Lafayette:because he risked his fortune, his reputation, and his life for a cause that he didn't need to get involved with. he tried to talk Jefferson and Washington in freeing their slaves, he stood up for principles and suffered for persecutions for them, and was one Frenchman that actually liked and admired Americans.


----------



## MWagner (Jun 17, 2016)

Richard Burton (the explorer, not the actor - though I'd enjoy tipping back a few with him too). He'd probably be mad his wife burned his translation of the kama sutra and some of his other papers. He would think I was soft as butter. Considering the fact he thought he was born a couple centuries too late, and thought the Victoria era was lame and boring, safe to say he would think the world today was lame and boring.


----------



## BAYLOR (Sep 17, 2017)

MWagner said:


> Richard Burton (the explorer, not the actor - though I'd enjoy tipping back a few with him too). He'd probably be mad his wife burned his translation of the kama sutra and some of his other papers. He would think I was soft as butter. Considering the fact he thought he was born a couple centuries too late, and thought the Victoria era was lame and boring, safe to say he would think the world today was lame and boring.



He would have been an interesting man to talk to.


----------



## hej (Oct 3, 2017)

BAYLOR said:


> Which famous figures would you Like to meet? Would you tell them how they are remembered in History and popular culture ? What are they Linley to think on of how they're remembered? And what would they think of you as a person?
> 
> What would they think the present era of out world ?  Would they like it or would they be appalled by it?
> 
> ...



Aristotle -- presuming that I could communicate with him (i.e. in Ancient Greek).

I would certainly point out how his manner of thinking kept Europe in the Dark Ages -- at least until Francis Bacon's New Organon, and likely even until the Enlightenment.

I suspect he would be arrogant and (blindly?) confident in his positions, nonetheless.

I think he would think of me as someone not to be taken seriously -- i.e. he would have less respect for my positions (see below) than even those of Plato.

I do not think he would believe our present circumstances. "Women can rule" (Merkel, May, etc.) is just not possible for him.

And I would put to him two points.

He held that men are distinct from animals in that they can reason. Women, he claimed, have this ability to reason -- but in an undeveloped form. Socrates demonstrated that a slave could learn basic math. If I were to demonstrate that a woman could develop reasoning, would he at the very least consider that hers was undeveloped owing to a lack of schooling? I think not.

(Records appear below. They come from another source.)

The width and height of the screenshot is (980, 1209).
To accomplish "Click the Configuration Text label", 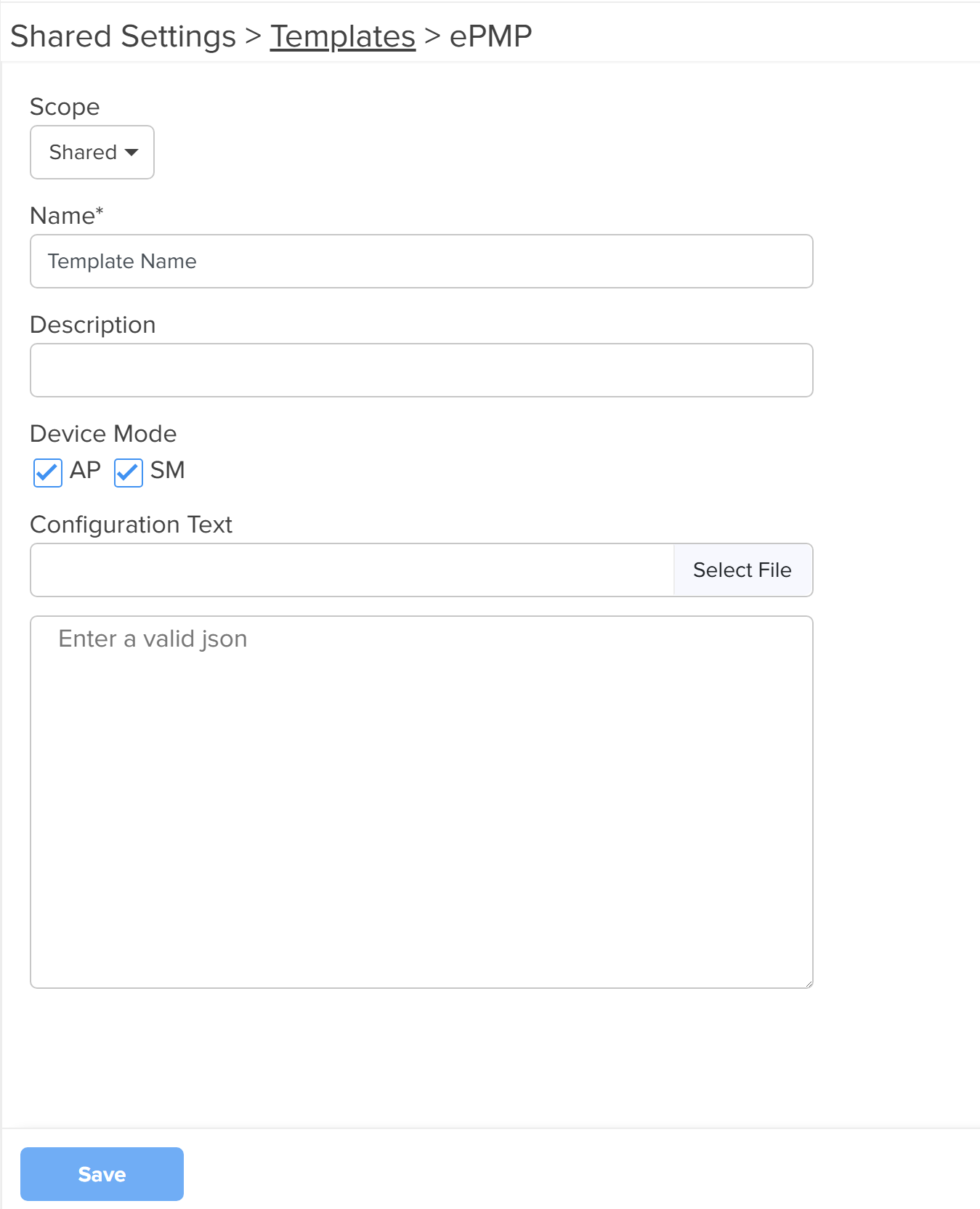I will (131, 525).

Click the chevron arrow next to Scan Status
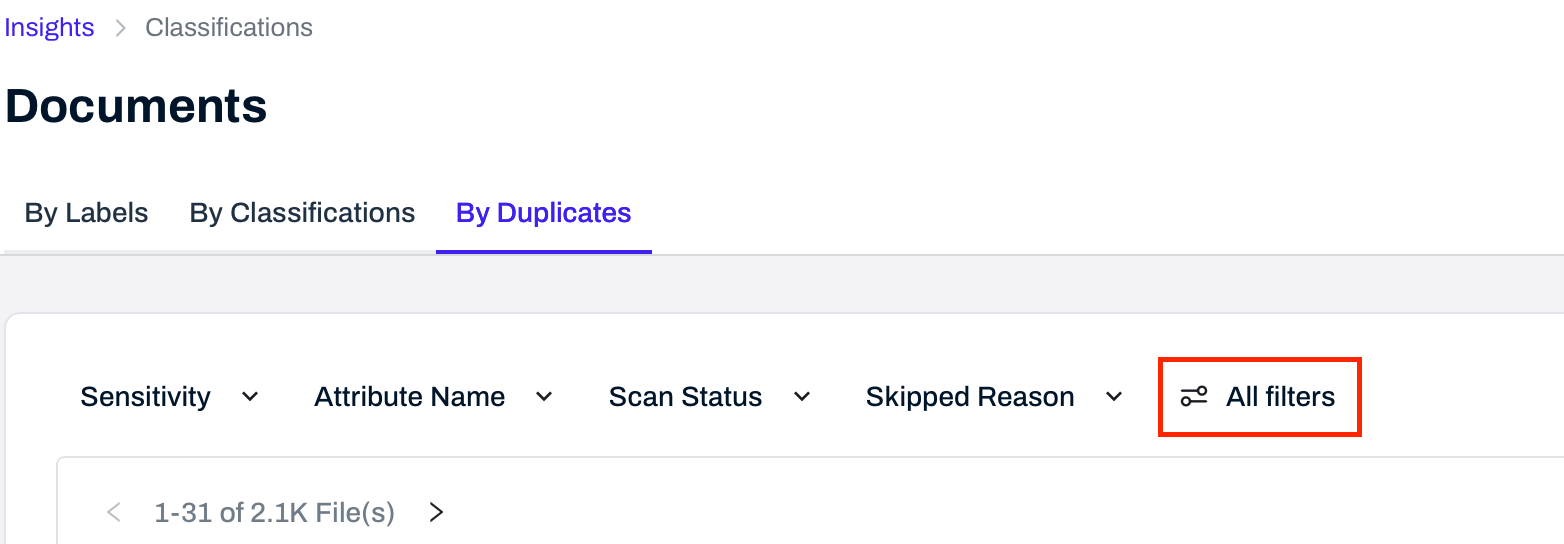tap(801, 397)

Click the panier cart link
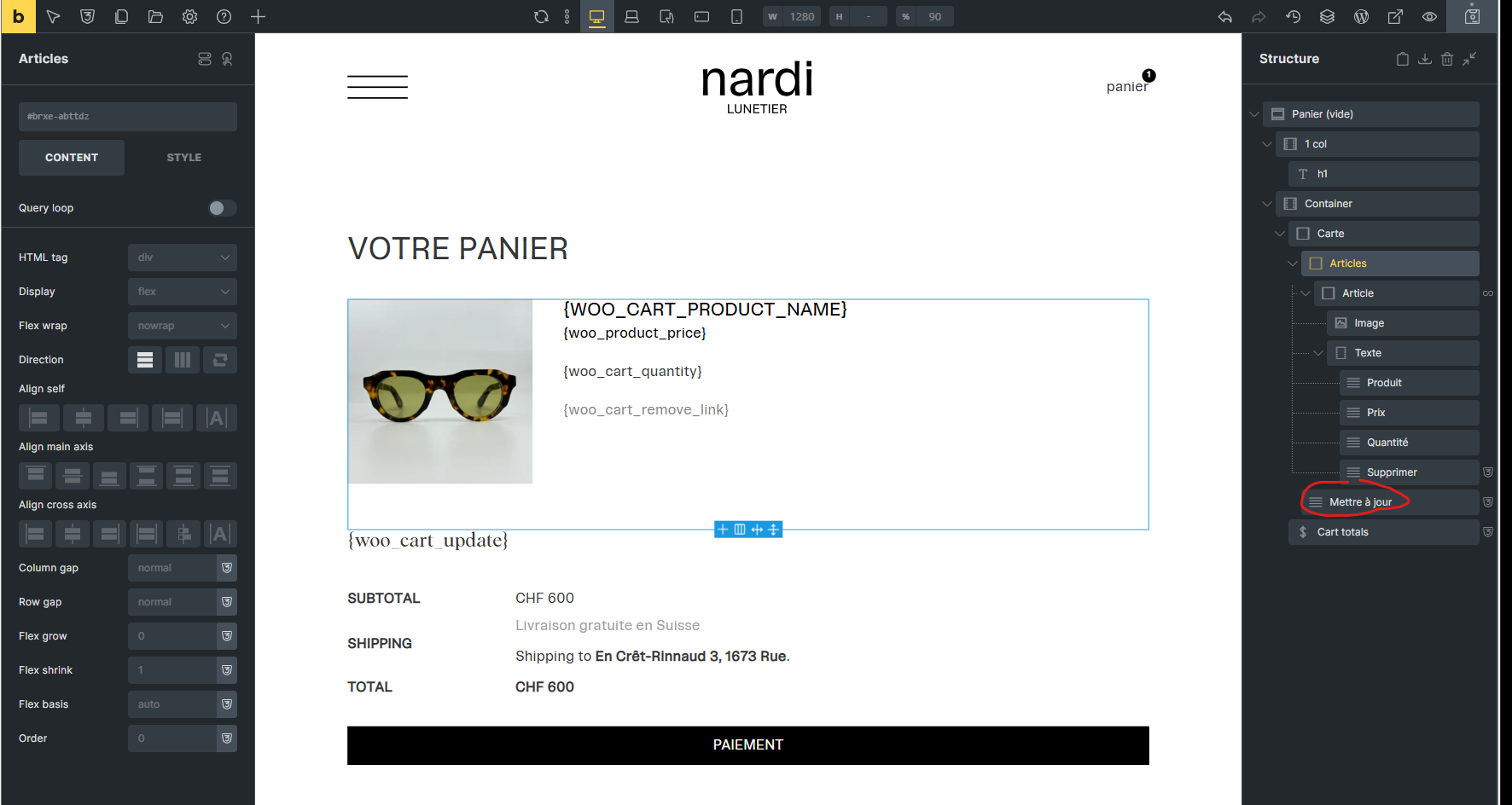[x=1126, y=86]
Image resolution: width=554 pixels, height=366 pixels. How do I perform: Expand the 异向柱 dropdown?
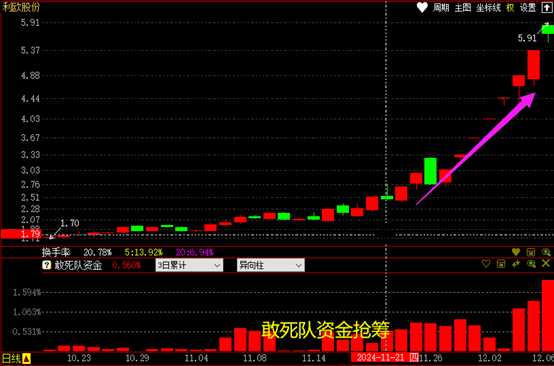coord(271,265)
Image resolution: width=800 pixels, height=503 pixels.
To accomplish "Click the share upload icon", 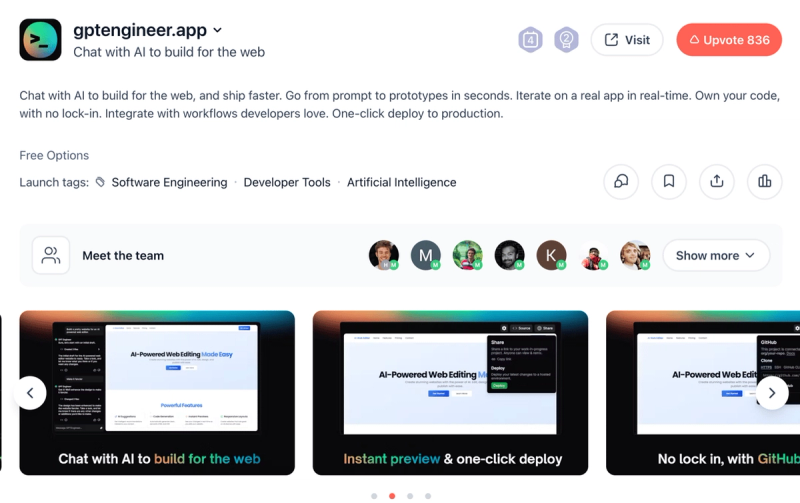I will click(x=716, y=182).
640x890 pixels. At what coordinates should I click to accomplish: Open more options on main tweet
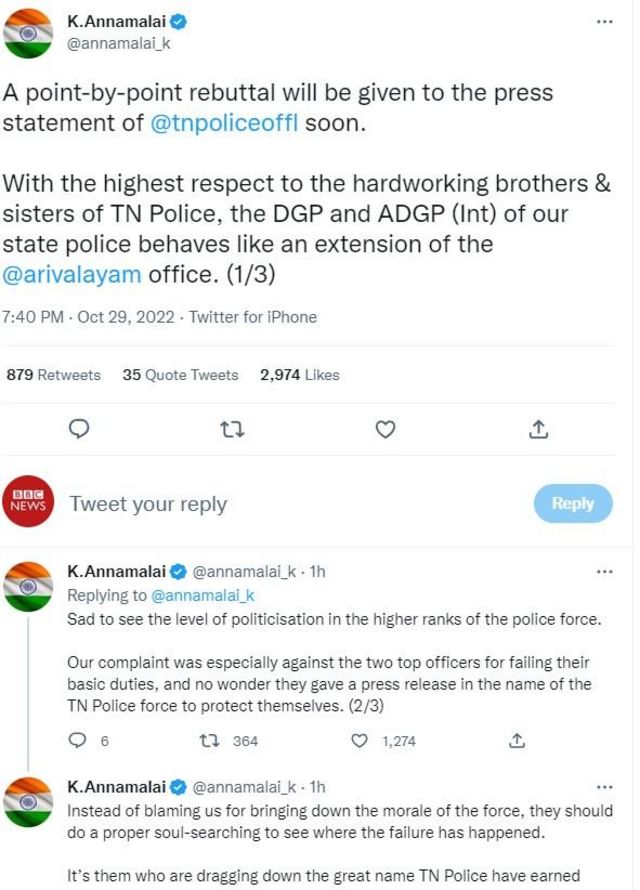pyautogui.click(x=604, y=22)
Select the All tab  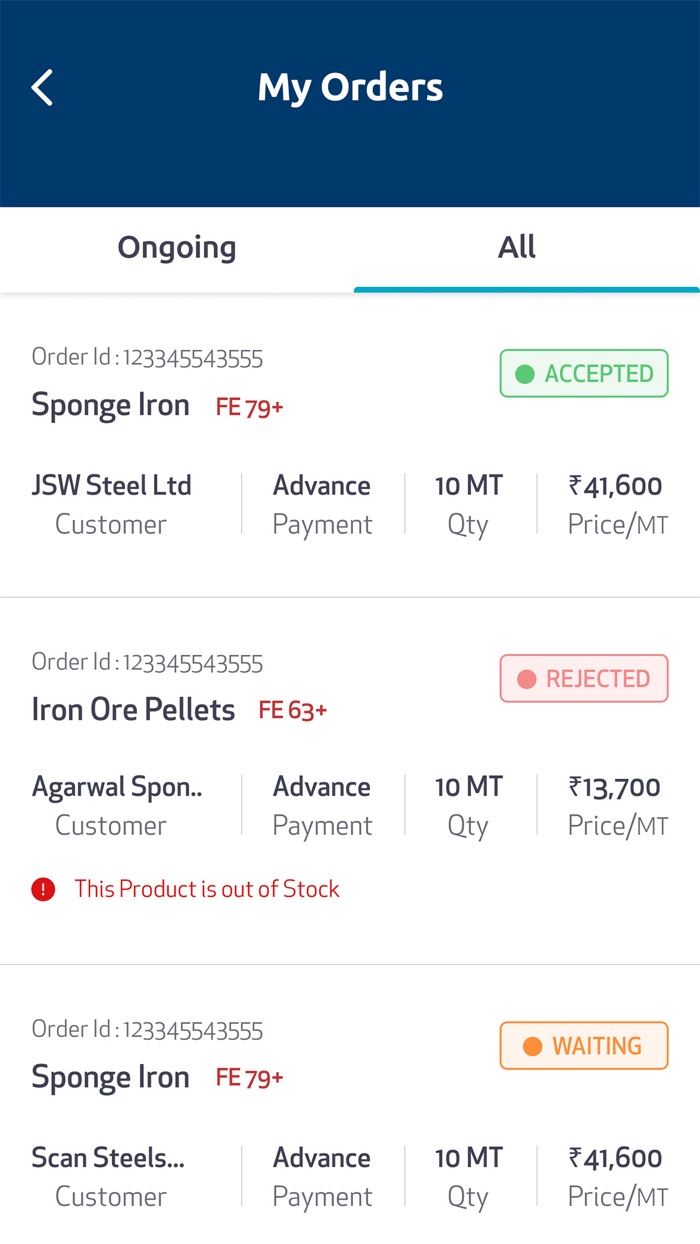click(x=517, y=248)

Equally important, he put forth an attitude on slavery as follows (paraphrased), the reason slavery is good is that we have slavery. If one can educate a slave and make them just as able as a free man, and if free, they are more productive owing to the free enterprise system, would that demonstrate that slavery is a hindrance to societal development to him? I have my doubts.

Still, I would have a fun time at the Academy, that is, until his followers started stalking me -- and tried to shut me up (i.e. kill me).


----------



## Caledfwlch (Oct 5, 2017)

Gramm838 said:


> William the *******...always been fascinated by the gamble he took in invading England. First question to him? "What if that arrow hadn't killed Harald - were you f****d?"
> 
> He'd probably think I was the epitome of a English southern softie...although I'm from the North East! having never held a sword in anger he'd think I was a wimp - his time was rough and brutal, nothing like the feminine dominated world we live in now.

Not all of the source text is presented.